Record extracts:
>>>

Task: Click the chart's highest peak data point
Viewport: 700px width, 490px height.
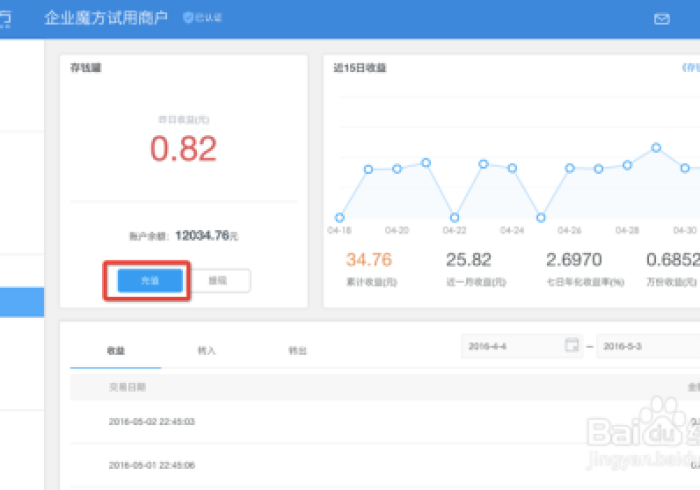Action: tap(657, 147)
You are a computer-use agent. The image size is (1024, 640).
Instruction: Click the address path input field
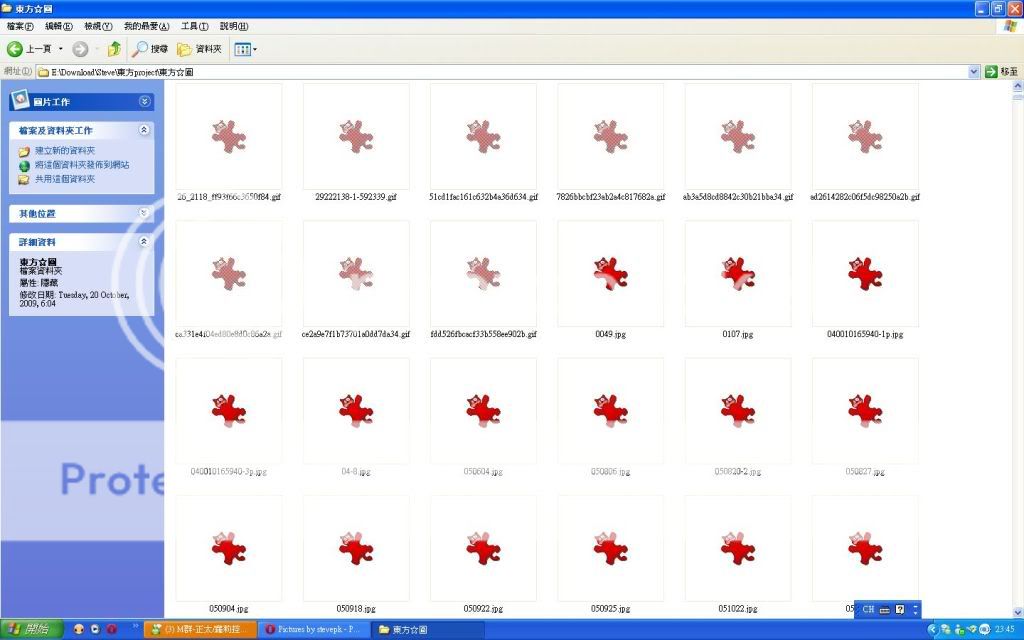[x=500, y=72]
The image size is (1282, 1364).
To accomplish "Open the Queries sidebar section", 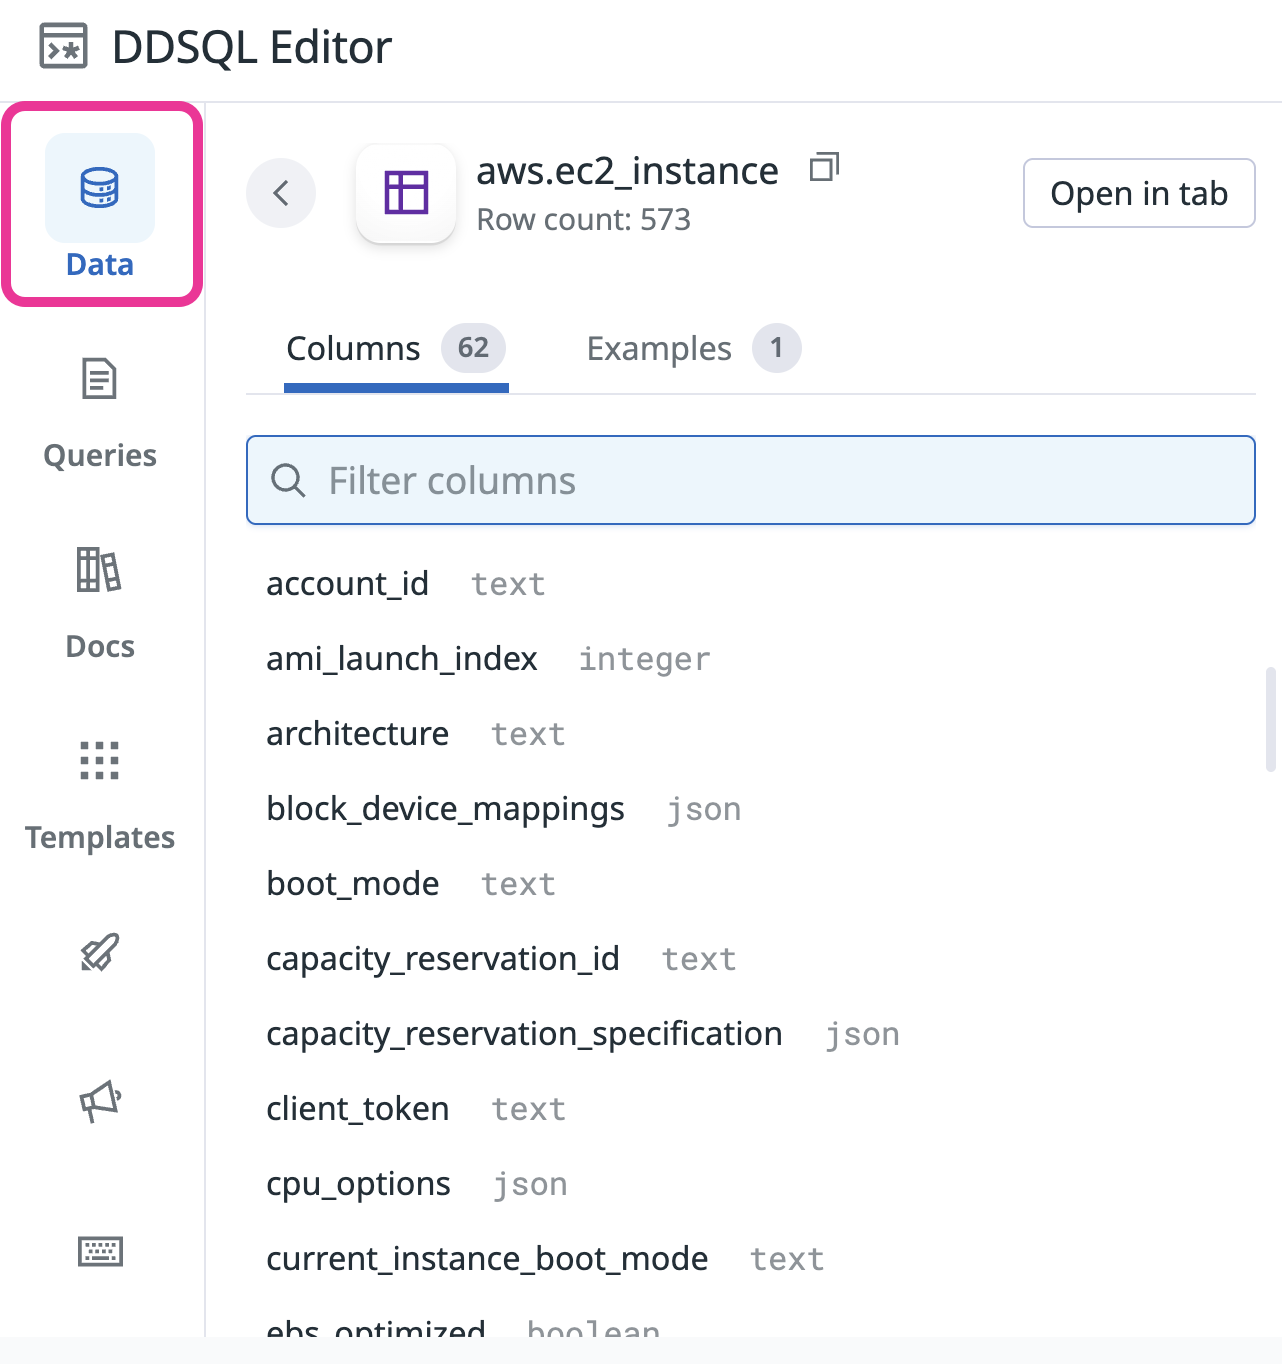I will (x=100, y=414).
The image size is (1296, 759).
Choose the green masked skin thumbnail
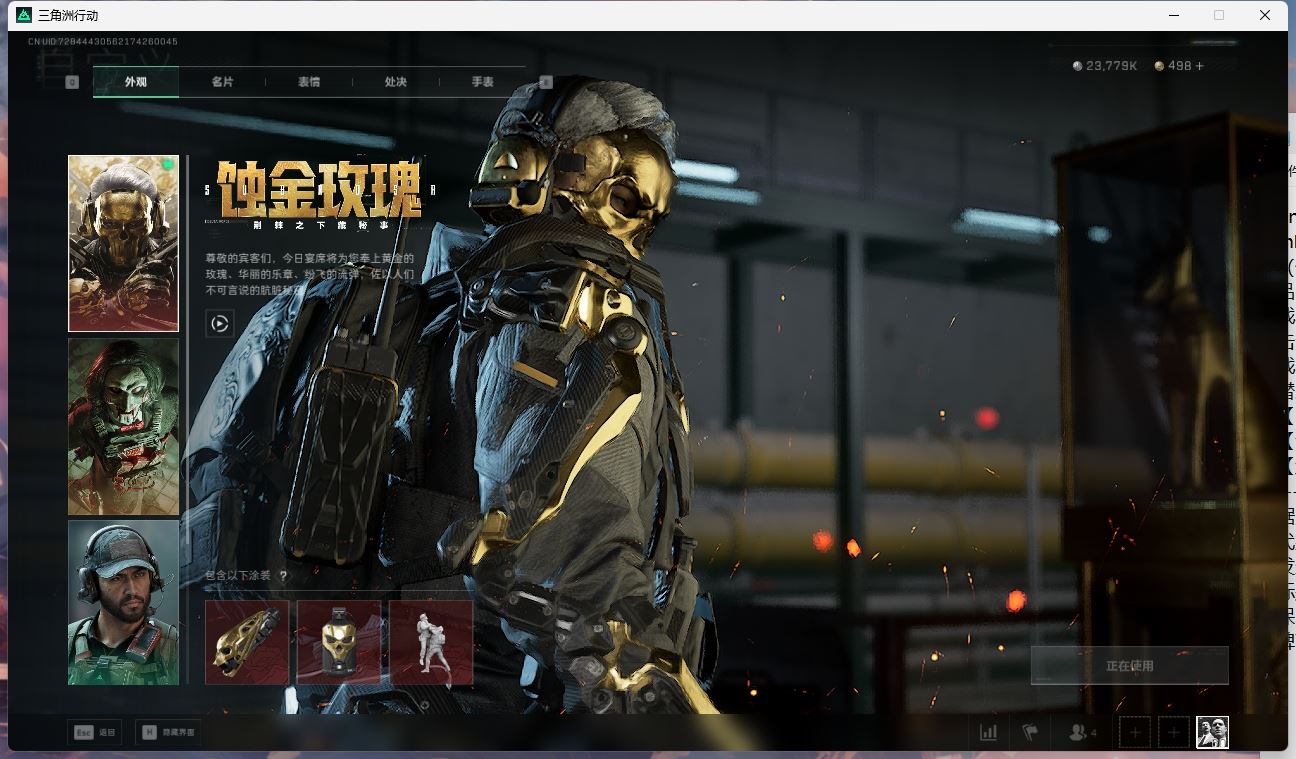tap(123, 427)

<<<
>>>

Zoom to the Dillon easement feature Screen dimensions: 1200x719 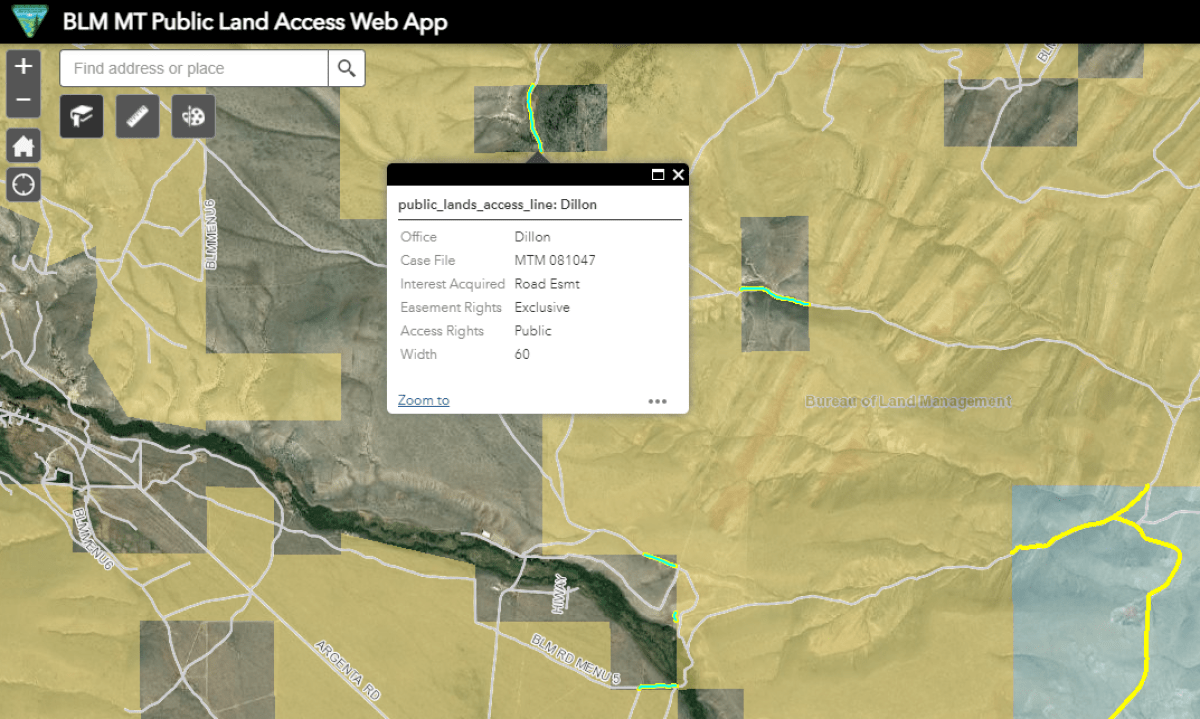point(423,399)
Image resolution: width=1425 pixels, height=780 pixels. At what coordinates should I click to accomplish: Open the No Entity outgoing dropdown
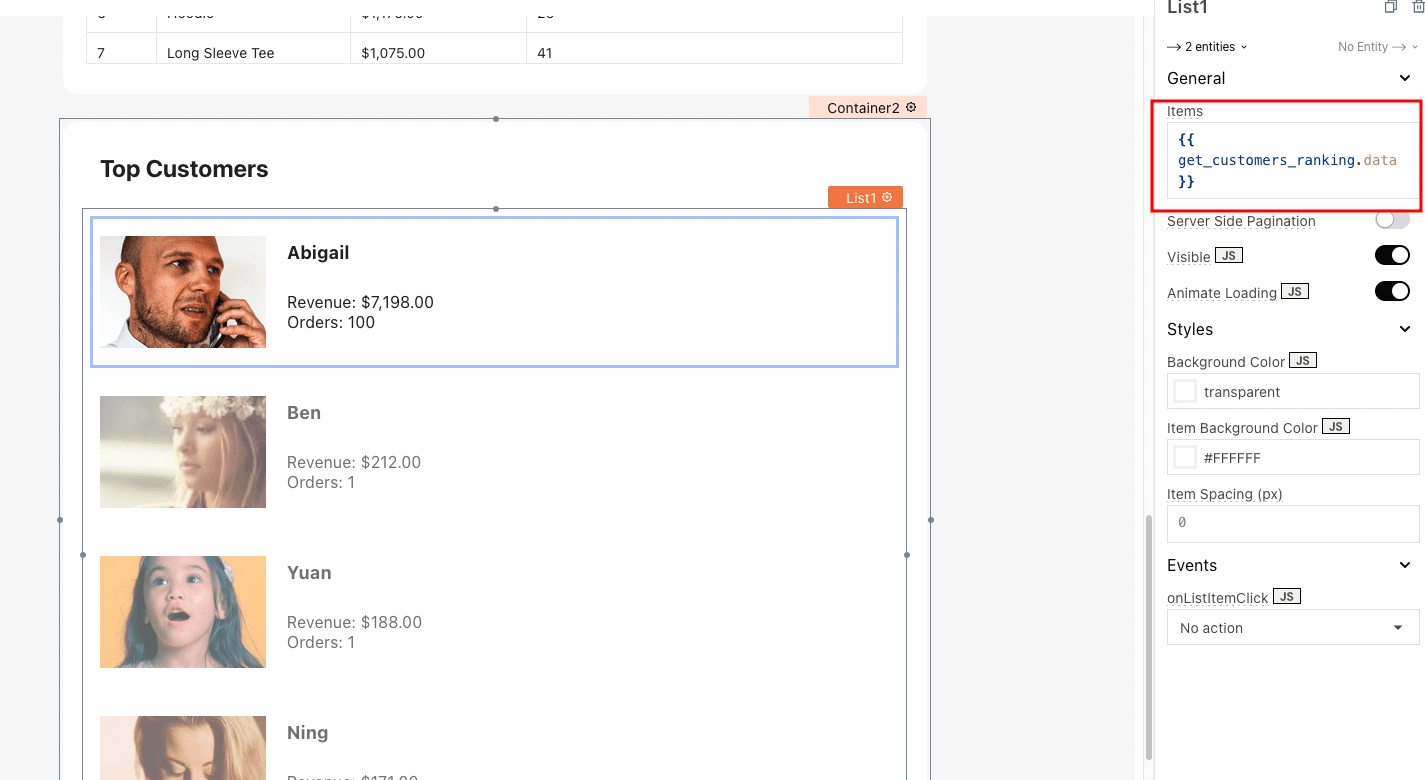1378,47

<<<

Directions for this task: Report, from the entries above, each line where "size" is found.

Result:
You are a computer-use agent. The image size is (1024, 640).
The image size is (1282, 1364).
The image size is (1296, 759).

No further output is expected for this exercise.